Eran las once de la mañana y me disponía a revisar la evaluación que les había realizado sobre suma de números enteros, estaba confiado en que todos sacarían una buena calificación ya que este tema lo estudiamos durante casi dos semanas con diferentes actividades; así que minuciosamente examiné cada evaluación; en la primera que revisé me sorprendí un poco pues ninguno de los resultados era el correcto su calificación fue de 1.0, pensé entonces que no había repasado lo suficiente y que tal vez necesitaría un poco más de ayuda ya que Natalia no se ha destacado muy bien, así que continué y de nuevo me topé con otro 1.0 ya estaba imaginando que era una broma de mis estudiantes, es que ellos suelen hacer ese tipo de cosas; a la tercera otro 1.0 ahora si estaba preocupado, cada vez que revisaba una evaluación me angustiaba más, la calificación para todos fue la más baja. Cuando terminé no sabía qué hacer, si pasar la nota a la planilla, estaba muy desilusionado y me cuestionaba sobre mi quehacer docente, así que decidí ir donde Claudia, la coordinadora académica del colegio, a contarle lo que sucedía; le expliqué y hasta le dije si era que yo no preparaba bien mis clases, ¿si estaba haciendo lo correcto?, al responderme me dijo:
- Los estudiantes de hoy no son los mismos, NO QUIEREN HACER NADA, esos son los gajes de la educación, eso pasa.
Me hice a un lado de la puerta, me despedí y mientras iba por el pasillo me gritó: ¡ÁNIMO!, la verdad casi lloro.
Decidí entonces, en aquella tarde, pasar la nota a la planilla y elaborar un taller de retroalimentación, para ellos ya no habría juegos, ni momentos de lúdica matemática, pues me dedicaría a las clases magistrales, tal vez funcionarían mejor y lo que había aprendido sobre métodos basados en Montessori y otros pedagogos lo iba a dejar a un lado, preparaba entonces un discurso para “jalarles las orejas”. ¡Pobres, me iban a escuchar!

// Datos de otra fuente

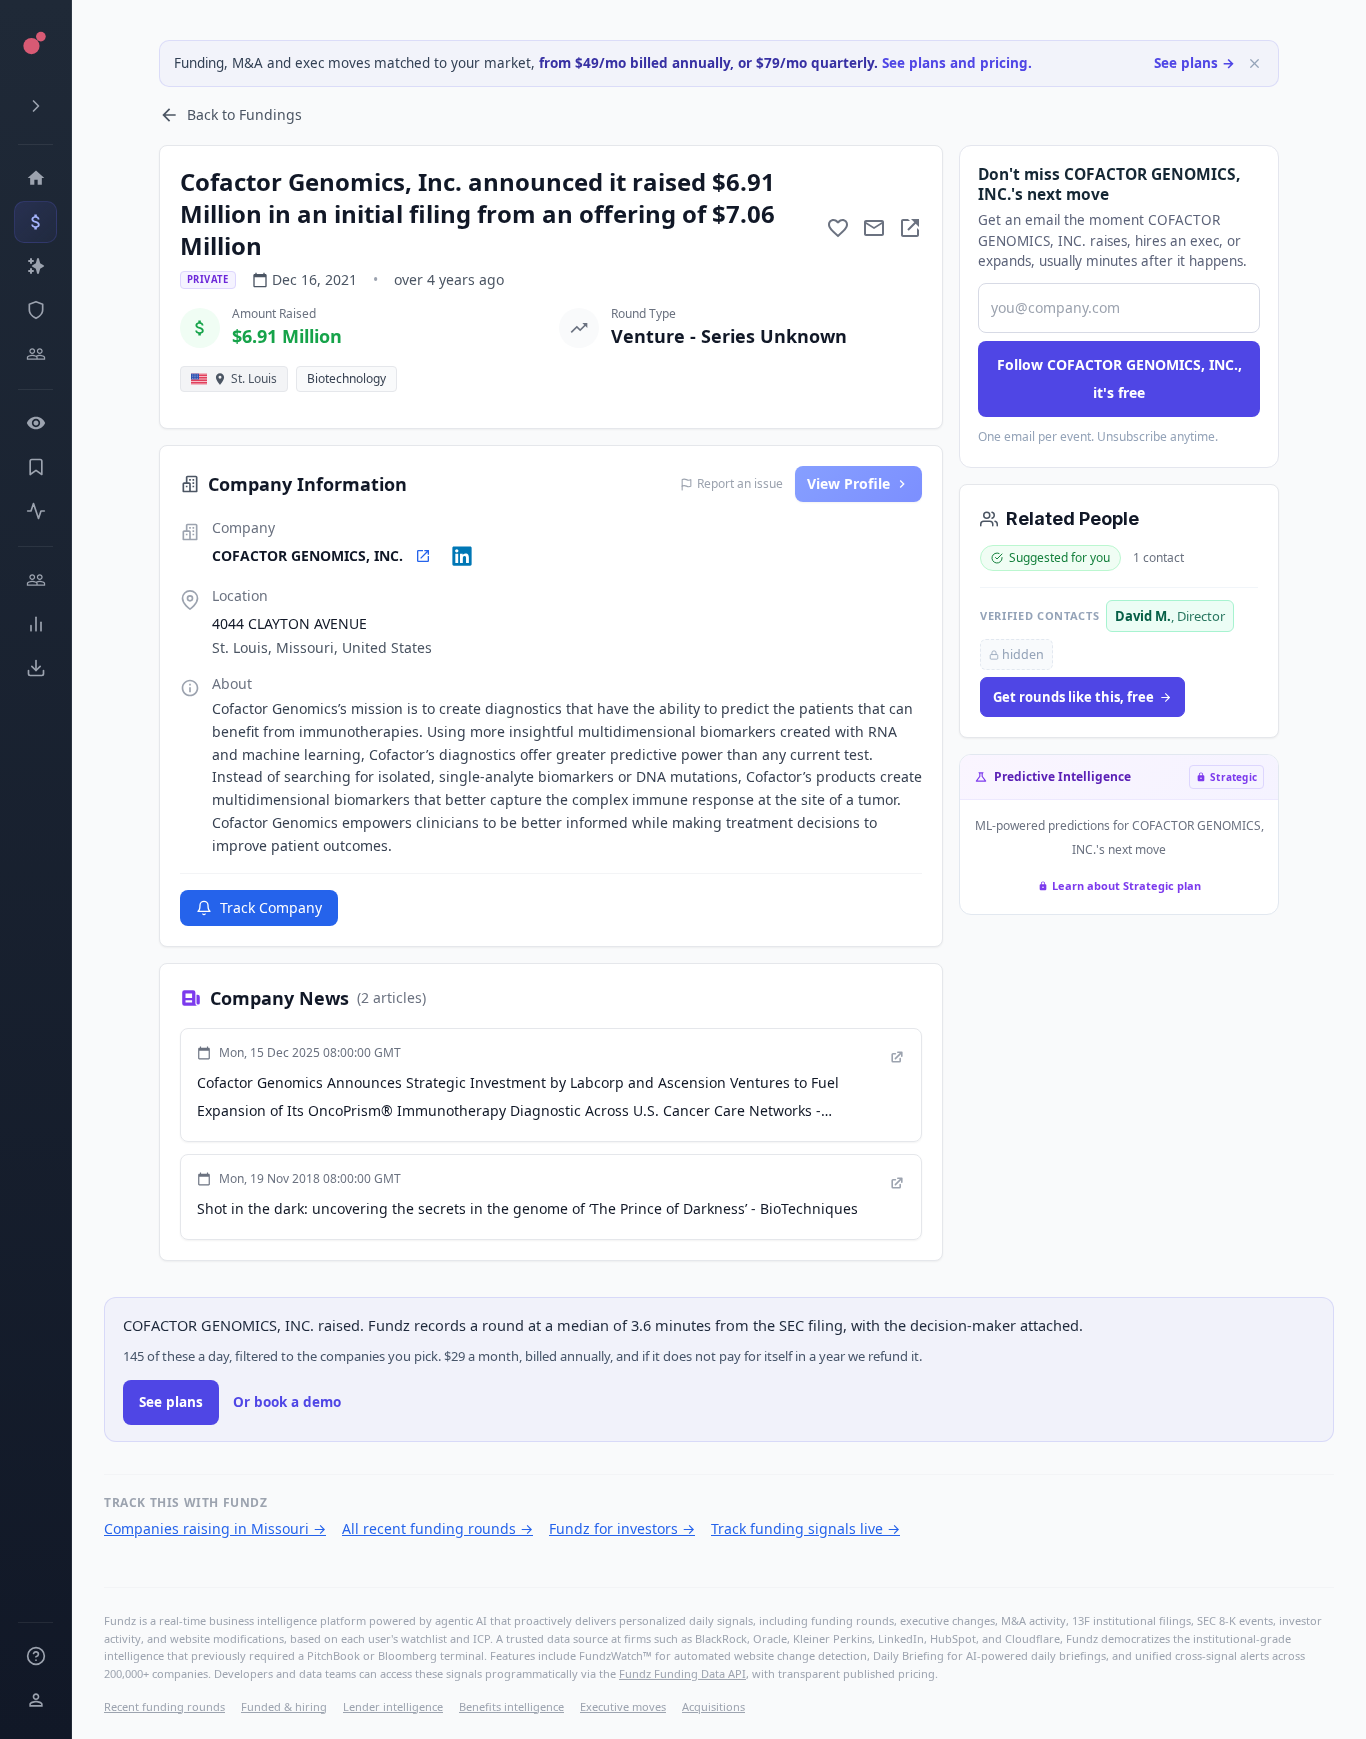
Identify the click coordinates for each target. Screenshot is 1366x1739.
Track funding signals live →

Al día siguiente, llegué al salón con las evaluaciones en mano, tenía una expresión en mi rostro de desilusión, enojo y seriedad, los saludé muy diplomáticamente y en medio de la algarabía me atreví a pedirles silencio, como maestro necesitaba sentirme escuchado por ellos, así que poco a poco fueron ingresando al salón, sentándose, sacando de sus bolsos el cuaderno de matemáticas, en fin.

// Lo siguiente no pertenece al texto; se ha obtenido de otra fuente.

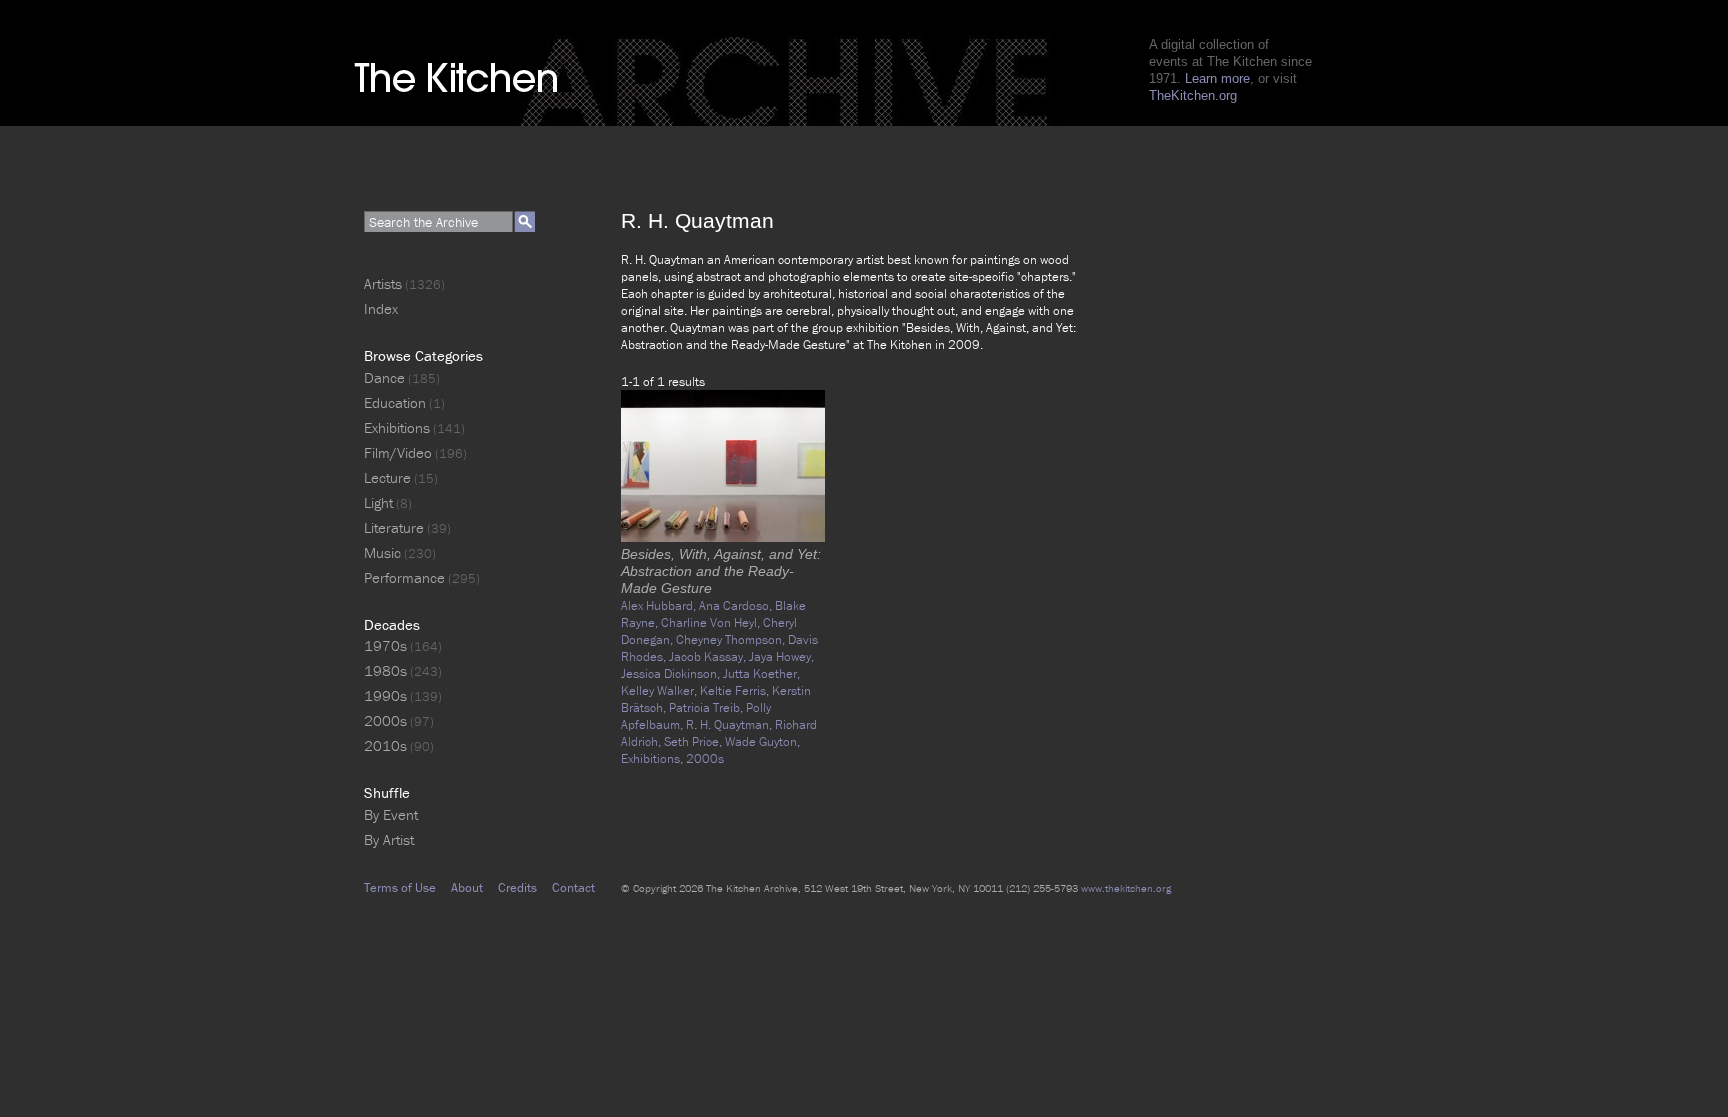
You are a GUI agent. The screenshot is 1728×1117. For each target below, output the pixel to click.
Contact (573, 887)
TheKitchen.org (1193, 95)
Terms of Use (400, 887)
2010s (385, 745)
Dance (384, 377)
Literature (394, 527)
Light (378, 502)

Espere a que todos estuvieran dispuestos, entonces les dije con enojo:
¡¿Qué es esto?! Muchachos…yo no sé si soy yo, o son ustedes, o es que no me entienden, o si es que no repasan lo suficiente, yo no sé, la verdad es que no sé. Después de haber desarrollado tantas actividades y entregado ejercicios para que repasaran y de haberles dicho que cero perdida en esta evaluación, resulta que la mayoría la perdió con 1.0 y solo tres la ganaron. ¿Qué es lo que está pasando aquí?

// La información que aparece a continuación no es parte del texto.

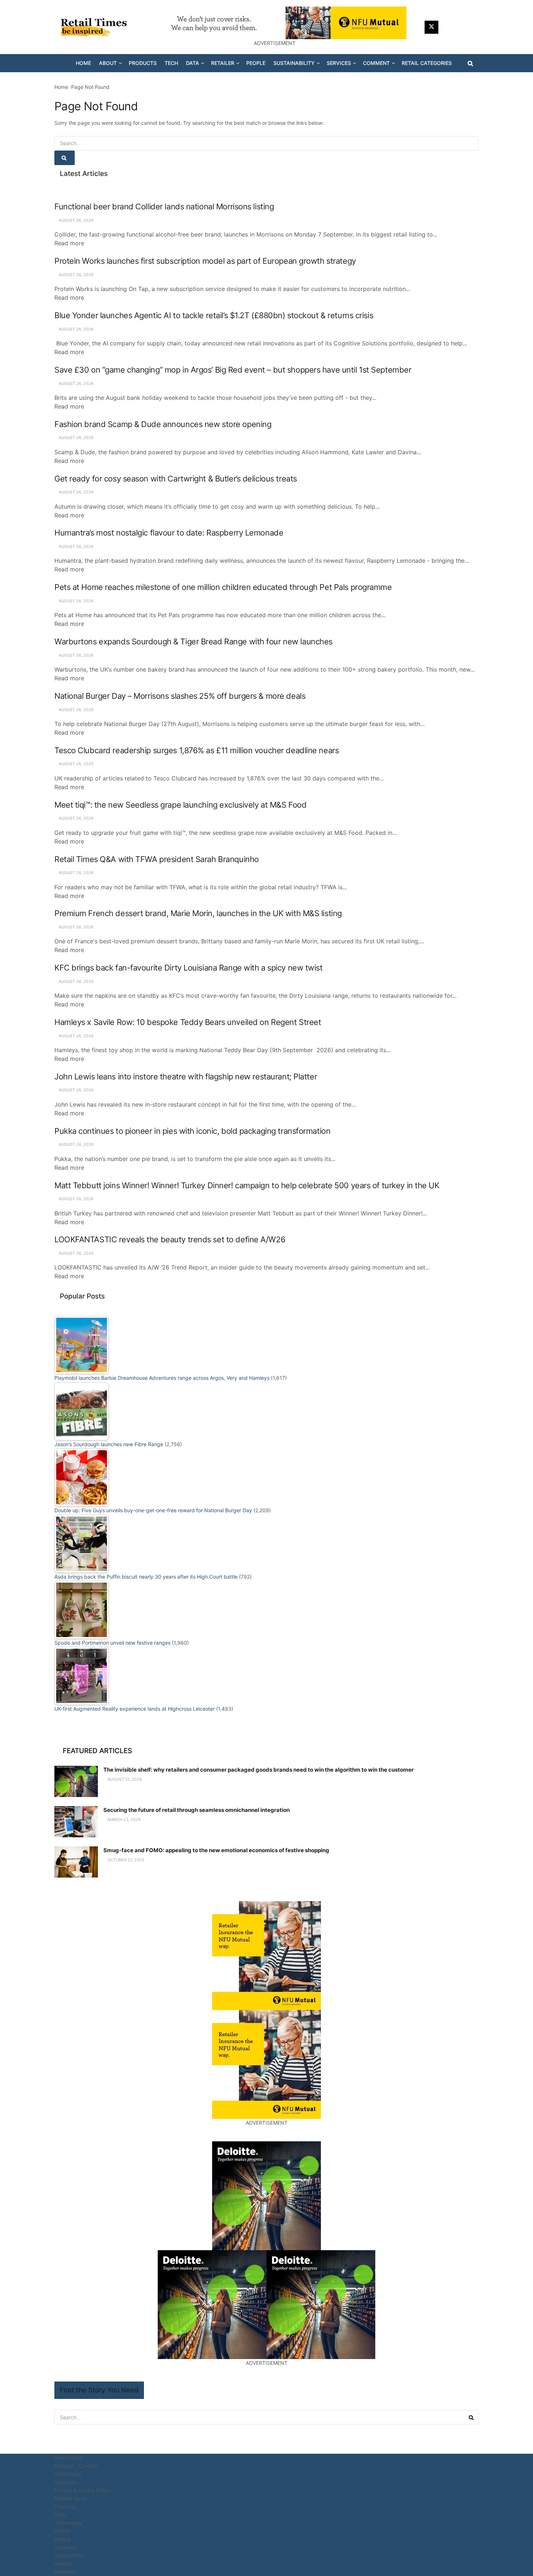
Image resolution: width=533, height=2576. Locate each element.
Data (60, 2514)
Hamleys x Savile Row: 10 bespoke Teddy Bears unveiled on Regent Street (187, 1022)
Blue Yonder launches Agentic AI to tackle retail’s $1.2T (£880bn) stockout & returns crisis (213, 315)
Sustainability (70, 2555)
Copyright (66, 2482)
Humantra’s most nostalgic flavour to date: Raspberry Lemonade (168, 532)
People (62, 2539)
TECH (171, 63)
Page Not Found (90, 87)
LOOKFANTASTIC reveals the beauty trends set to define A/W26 (169, 1239)
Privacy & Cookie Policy (82, 2490)
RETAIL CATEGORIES (427, 63)
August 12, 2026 (124, 1779)
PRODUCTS (143, 63)
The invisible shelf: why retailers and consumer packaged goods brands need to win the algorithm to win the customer (258, 1769)
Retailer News (70, 2498)
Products (65, 2506)
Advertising (67, 2474)
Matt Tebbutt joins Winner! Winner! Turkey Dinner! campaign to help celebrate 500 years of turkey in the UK (246, 1185)
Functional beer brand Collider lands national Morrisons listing (164, 206)
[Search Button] (470, 63)
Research (65, 2571)
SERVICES (339, 63)
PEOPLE (255, 63)
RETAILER (222, 63)
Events (62, 2531)
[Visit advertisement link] (274, 23)
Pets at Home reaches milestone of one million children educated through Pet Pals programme (223, 587)
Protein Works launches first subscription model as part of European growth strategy (205, 261)
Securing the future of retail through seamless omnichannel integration (196, 1809)
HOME (83, 63)
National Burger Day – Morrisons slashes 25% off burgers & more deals (179, 696)
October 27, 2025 (125, 1859)
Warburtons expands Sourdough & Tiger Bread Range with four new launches (193, 641)
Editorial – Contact (76, 2466)
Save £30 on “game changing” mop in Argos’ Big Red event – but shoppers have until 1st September (232, 369)
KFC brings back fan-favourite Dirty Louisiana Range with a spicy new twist (188, 967)
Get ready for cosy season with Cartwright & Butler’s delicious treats (175, 478)
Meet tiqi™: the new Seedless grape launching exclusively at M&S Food (180, 804)
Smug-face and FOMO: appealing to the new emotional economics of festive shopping (216, 1850)
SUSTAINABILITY (294, 63)
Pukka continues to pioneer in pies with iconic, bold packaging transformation (192, 1131)
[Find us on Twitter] (431, 27)
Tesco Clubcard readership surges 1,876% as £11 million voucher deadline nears (196, 750)
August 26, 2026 (76, 220)
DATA (192, 63)
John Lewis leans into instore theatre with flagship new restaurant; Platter (185, 1076)
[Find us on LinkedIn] (449, 27)
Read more (69, 243)
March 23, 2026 (124, 1819)
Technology (68, 2523)
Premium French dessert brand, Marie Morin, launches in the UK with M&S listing (198, 913)
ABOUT (108, 63)
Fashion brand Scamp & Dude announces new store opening (162, 424)
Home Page (68, 2457)
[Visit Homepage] (96, 27)
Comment (65, 2547)
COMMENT (376, 63)
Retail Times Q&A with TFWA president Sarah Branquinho (156, 859)
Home (61, 87)
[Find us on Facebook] (466, 27)
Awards (63, 2563)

Estaban muy sorprendidos por lo que les decía, algunos hasta trataron de refutar pero sabían que no les mentía, así que les orienté el taller de retroalimentación y dije que a nadie se obligaría hacerlo, cada cual miraría qué hacer.
Luego comencé a hablarles acerca de la multiplicación entre números enteros y a explicarles con ejemplos, mientras lo hacía me di cuenta que a pesar de que me miraban fijamente, muchos de ellos no estaban presentes en la clase, entonces mi cabeza fue rodeada de nuevo por preguntas, me cuestionaba si lo qué estaba haciendo era lo correcto, me vi desde a fuera y vi que estaba logrando, de cierta manera, hacer ridículo porque era alguien tratando de ser maestro, como un payaso de médico.
No sé… aquellas últimas clases no habían sido las mejores pero tampoco de las peores porque reconocí que solo estaba yendo a enseñar, a trasmitir un saber a seres que parecían estar vacíos pero sabía que no era así, que había más tras aquellas miradas estáticas.
Por el contrario, otros mostraban movimiento, conversaban, no prestaban atención, no les importaba escuchar y otros que se esforzaban por preguntar, alzaban la mano y escribían lo del pizarrón, tratando de entender lo que les decía.